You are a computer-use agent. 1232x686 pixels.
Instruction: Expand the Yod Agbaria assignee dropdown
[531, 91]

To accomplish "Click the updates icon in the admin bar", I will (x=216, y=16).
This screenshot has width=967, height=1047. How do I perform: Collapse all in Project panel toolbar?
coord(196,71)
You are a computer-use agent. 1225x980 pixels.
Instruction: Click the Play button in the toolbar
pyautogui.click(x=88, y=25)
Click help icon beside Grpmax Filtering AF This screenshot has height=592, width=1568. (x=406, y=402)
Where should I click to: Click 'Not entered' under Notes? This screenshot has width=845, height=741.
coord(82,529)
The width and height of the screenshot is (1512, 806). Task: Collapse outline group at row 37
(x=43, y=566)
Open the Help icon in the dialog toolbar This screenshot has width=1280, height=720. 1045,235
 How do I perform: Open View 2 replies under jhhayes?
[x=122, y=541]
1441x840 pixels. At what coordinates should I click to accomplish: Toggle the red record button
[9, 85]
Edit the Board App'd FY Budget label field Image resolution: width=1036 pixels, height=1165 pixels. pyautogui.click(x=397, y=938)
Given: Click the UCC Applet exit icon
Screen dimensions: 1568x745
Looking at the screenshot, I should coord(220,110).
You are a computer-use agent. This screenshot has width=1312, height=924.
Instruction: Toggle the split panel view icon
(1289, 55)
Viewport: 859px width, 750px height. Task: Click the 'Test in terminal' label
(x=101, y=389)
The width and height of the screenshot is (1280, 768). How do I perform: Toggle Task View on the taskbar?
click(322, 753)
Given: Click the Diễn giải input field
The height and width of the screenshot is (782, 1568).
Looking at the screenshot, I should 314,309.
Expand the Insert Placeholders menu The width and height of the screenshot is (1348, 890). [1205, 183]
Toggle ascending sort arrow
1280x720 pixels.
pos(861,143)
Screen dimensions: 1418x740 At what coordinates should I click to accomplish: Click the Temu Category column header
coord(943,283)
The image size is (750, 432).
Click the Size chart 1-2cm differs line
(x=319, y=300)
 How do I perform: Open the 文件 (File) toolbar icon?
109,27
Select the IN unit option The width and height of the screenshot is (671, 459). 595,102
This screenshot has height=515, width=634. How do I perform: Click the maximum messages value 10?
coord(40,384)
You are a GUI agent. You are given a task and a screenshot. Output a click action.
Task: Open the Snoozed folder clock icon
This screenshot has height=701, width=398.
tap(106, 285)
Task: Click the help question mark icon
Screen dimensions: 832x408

○ ○ ○ ○

● **Work task**:
Each line from the one containing "How do I perform: Open the" through the end of the material should be restated word for word; leave out every line before it.

● **Response area**:
 How do I perform: Open the 文件 (File) toolbar icon?
109,27
Select the IN unit option The width and height of the screenshot is (671, 459). 595,102
This screenshot has height=515, width=634. How do I perform: Click the maximum messages value 10?
coord(40,384)
You are a GUI agent. You are given a task and a screenshot. Output a click action.
Task: Open the Snoozed folder clock icon
This screenshot has height=701, width=398.
tap(106, 285)
Task: Click the help question mark icon
Screen dimensions: 832x408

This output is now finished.